**Extracted data:**
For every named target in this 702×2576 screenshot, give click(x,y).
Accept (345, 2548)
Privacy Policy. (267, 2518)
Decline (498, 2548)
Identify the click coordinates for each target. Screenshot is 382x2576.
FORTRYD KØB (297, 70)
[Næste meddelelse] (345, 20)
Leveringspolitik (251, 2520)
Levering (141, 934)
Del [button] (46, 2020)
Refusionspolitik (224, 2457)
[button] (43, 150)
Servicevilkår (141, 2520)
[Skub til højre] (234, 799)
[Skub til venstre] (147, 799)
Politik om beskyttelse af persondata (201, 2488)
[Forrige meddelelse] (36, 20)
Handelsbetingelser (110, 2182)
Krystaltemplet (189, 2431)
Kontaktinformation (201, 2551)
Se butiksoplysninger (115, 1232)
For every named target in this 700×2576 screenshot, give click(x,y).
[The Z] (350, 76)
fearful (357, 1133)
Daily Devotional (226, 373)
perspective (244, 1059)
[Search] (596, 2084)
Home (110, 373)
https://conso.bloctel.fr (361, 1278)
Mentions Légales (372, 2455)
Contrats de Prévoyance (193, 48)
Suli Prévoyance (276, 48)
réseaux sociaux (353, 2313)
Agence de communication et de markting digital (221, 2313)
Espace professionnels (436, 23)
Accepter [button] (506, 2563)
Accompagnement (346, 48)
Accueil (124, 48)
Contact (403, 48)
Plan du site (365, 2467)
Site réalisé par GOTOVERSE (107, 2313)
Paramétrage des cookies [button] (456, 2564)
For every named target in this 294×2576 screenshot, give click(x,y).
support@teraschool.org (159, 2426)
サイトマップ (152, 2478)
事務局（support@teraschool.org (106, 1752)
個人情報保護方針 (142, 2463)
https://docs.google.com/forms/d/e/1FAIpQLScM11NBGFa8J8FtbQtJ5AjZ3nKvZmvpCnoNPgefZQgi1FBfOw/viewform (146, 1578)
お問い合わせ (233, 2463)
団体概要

**Work request:** An exact printout is needed of the lines from the one containing "Agence de communication" through the end of the listing above, both of those lines included, and nothing else.

**Task solution:**
Agence de communication et de markting digital (221, 2313)
Espace professionnels (436, 23)
Accepter [button] (506, 2563)
Accompagnement (346, 48)
Accueil (124, 48)
Contact (403, 48)
Plan du site (365, 2467)
Site réalisé par GOTOVERSE (107, 2313)
Paramétrage des cookies [button] (456, 2564)
For every named target in this 294×2576 screenshot, give click(x,y).
support@teraschool.org (159, 2426)
サイトマップ (152, 2478)
事務局（support@teraschool.org (106, 1752)
個人情報保護方針 (142, 2463)
https://docs.google.com/forms/d/e/1FAIpQLScM11NBGFa8J8FtbQtJ5AjZ3nKvZmvpCnoNPgefZQgi1FBfOw/viewform (146, 1578)
お問い合わせ (233, 2463)
団体概要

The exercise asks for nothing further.